Zamara Zamara

Agree and Disagree
Upper level

Materials

No materials added to this plan yet.

Main Aims

  • Speaking (fluency, interaction, negotiation)

Subsidiary Aims

  • Grammar/Vocabulary: Functional phrases for polite disagreement, softening language, negotiation strategies

Procedure

Warmer/Lead-in (3-5 minutes) • To set lesson context and engage students

SLIDE 2 Instructions: Give the student 2 options in quick decision scenarios. Ask: “What would you choose and why?” Then follow up: “How would you convince someone who disagrees?” Examples: Organize a work party on a Friday or Saturday? Invest in training or new equipment? Take a vacation in the mountains or at the beach? Let the student explain and gently push back: “Hmm, I’m not so sure I agree…” and see how they respond.v

Target Language (8-10 minutes) • Equip student with softening and negotiation phrases

SLIDE 3 We saw the first category in last lesson so just verbally refresh by asking Introduce and Categorize: 🟣 Disagreeing Politely: “I’m not sure I agree with that.” “I can see your point, but…” “That’s a valid perspective, however…” “I’m afraid I see it differently.” 🟢 Softening Language: “Maybe we could consider…” “What if we tried…?” “Have you thought about…?” “I’m wondering if there’s another option…” 🟡 Negotiation / Compromise: “How about we meet halfway?” “I’d be open to that if we also…” “Let’s find a solution we’re both happy with.” “What would work best for both of us?” Mini-practice: Match phrases to categories and practice saying them aloud. Focus on tone and politeness.

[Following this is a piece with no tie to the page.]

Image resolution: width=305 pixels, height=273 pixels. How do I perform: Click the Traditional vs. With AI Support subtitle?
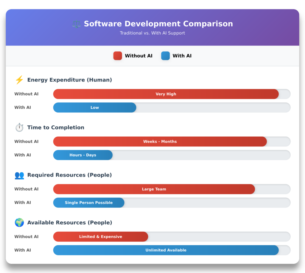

Controlled Practice (10-15 minutes) • Use target language in short negotiation roleplays

SLIDE 4 Instructions: Present 2–3 realistic dilemmas. In each, you have different preferences. Student must disagree politely and suggest an alternative. Scenarios: You’re coworkers. You want a formal venue for an event. They want a casual one. You’re planning a team schedule. They want to start early; you prefer a later time. You both have different ideas for how to spend the department’s budget. Model one together, then let them lead. Focus on tone, turn-taking, and offering solutions.

Main Speaking Task (20-25 minutes) • Apply all target language in a realistic, extended speaking tas

SLIDE 5 Task: You and the student are planning a group trip/event/project. You must negotiate and agree on: The location The budget The activities/schedule Twist: Give the student some limitations (e.g., “the budget is tight,” “one team member has special needs,” “your boss wants results”) to add a layer of realism and challenge. Encourage: Polite disagreement Asking clarifying questions Proposing creative compromises Justifying suggestions with reasons 💬 Example Language to Watch For: “I’m not sure that would work for everyone, maybe we could…” “How about we keep the location but change the schedule?” “What’s your main concern about my idea?”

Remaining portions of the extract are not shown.